Constraining Lorentz violation from cosmic rays


The basic idea of constraining Lorentz symmetry violation by considering properties of the highest energy cosmic rays is due to Coleman and Glashow (see my longer discussion). They barely treated the case where the cosmic ray is a proton, however, because protons are complicated composite objects which makes the analysis involved. It turns out it also makes the analysis fruitful, though.

The highest energy cosmic rays are probably hadrons (see the review article on high energy cosmic rays) and the highest energy cosmic ray observed, with an energy of about 300 000 000 000 GeV, was probably a hadron and not a photon. The arrival of such a cosmic ray from an astrophysical distance tells us that some type of hadron is stable to vacuum decay, via strong or electroweak interactions, when it has such a large energy. The fact that such a cosmic ray was accelerated, presumably by ordinary electromagnetic fields, implies that they were charged particles at the time of the acceleration, which means that a charged hadron must be stable on a time scale of at least minutes with an energy of the highest energy cosmic rays observed.

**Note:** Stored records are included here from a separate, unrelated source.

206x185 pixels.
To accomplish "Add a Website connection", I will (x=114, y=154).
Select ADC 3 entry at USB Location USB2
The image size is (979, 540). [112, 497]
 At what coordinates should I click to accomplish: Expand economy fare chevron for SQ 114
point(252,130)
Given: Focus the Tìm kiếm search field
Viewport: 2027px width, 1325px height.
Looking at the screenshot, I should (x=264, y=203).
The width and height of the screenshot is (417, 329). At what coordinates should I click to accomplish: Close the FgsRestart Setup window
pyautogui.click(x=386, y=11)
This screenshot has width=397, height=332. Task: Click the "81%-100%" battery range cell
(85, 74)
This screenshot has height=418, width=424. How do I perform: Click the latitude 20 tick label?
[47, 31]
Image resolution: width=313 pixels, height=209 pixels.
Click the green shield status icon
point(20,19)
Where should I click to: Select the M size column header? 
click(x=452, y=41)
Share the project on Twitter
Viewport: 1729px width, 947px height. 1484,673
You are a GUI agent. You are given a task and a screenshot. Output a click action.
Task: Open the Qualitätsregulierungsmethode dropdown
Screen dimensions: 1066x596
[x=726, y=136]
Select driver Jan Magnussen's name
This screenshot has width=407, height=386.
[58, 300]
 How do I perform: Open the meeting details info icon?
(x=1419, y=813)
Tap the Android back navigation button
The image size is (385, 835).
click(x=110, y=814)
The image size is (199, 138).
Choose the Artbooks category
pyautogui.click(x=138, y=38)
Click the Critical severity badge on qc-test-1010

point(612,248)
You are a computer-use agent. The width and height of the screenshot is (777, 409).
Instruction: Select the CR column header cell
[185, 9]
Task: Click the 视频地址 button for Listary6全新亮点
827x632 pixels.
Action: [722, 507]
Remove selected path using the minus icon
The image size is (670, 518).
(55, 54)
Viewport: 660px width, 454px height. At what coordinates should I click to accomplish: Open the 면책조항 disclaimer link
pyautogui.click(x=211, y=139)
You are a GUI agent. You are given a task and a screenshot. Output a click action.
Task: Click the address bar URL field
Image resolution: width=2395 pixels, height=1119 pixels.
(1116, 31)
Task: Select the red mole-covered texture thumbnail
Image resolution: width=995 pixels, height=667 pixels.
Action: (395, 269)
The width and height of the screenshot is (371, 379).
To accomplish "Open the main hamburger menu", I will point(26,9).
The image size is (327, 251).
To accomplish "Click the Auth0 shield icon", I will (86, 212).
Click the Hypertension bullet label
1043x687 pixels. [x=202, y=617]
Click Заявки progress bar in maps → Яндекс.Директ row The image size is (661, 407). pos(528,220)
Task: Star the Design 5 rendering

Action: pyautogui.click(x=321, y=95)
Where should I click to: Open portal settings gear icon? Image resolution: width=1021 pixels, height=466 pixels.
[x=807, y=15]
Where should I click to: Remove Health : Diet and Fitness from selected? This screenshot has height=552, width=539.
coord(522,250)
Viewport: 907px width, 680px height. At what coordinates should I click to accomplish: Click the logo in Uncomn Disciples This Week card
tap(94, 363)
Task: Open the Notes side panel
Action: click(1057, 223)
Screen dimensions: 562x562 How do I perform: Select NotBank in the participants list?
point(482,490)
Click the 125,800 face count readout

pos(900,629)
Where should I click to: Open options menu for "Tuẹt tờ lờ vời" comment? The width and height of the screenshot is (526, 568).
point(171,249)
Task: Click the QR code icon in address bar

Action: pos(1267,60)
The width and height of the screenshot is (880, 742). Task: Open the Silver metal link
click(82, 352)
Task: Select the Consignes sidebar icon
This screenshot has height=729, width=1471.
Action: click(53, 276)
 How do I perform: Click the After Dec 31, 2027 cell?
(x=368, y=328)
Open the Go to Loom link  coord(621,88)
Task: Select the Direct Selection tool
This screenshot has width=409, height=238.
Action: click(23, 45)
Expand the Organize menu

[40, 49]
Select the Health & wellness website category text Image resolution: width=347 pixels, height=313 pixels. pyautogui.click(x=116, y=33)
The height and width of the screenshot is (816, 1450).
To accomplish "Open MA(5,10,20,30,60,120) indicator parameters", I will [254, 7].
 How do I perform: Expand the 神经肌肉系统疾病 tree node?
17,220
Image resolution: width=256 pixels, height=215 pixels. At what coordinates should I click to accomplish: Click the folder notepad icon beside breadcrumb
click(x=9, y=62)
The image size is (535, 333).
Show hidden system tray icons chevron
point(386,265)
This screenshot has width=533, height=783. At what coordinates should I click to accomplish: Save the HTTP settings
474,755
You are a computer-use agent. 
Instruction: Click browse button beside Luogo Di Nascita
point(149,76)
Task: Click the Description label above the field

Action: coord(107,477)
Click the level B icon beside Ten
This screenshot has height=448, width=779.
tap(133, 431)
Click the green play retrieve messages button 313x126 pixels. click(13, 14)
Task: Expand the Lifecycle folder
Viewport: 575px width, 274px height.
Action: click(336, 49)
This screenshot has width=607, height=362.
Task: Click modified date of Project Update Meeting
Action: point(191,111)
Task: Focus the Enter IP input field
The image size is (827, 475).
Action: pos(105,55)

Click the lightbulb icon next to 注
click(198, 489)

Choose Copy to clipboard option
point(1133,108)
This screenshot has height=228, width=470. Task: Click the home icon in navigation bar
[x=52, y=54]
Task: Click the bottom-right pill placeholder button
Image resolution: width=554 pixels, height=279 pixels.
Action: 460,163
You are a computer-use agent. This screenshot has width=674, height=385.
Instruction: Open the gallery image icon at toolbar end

In our paper, Gagnon and I show that the right way to determine the propagation speed of a particle, when different species (such as quarks, gluons, leptons, and electroweak gauge bosons) have different limiting velocities, is as a weighted average over the constituents, with the weighting determined by the momentum weighted parton distribution functions. When higher dimension operators cause dispersion relations to be nonlinear in a particle's momentum, this is accounted for in a composite particle by parton distribution functions weighted by the appropriate power of Bjorken x. We wrote a computer program to evolve the parton distribution functions, including all electroweak interactions relevant at leading order as well as QCD at NLO, to an arbitrary scale. The code is available here, and an example input file for the code is available here. With these in hand, and using initial conditions determined from the publicly available CTEQ and MRST parton distribution function generators, we determined the PDF's at the relevant scale (which turns out to be set by the particle energy in the Earth's rest frame, for a typical Lorentz violating situation). Enforcing the condition that a charged hadron be stable at the observed energy then places a number of severe constraints on possible Lorentz violating operators, as detailed in our paper. In particular, even CPT conserving, dimension 6 operators are constrained to arise at a scale at least 100 to 1000 times higher than the scale where quantum gravitational effects must be important. This makes it difficult to see how Lorentz invariance could be broken by quantum gravity without violating these constraints.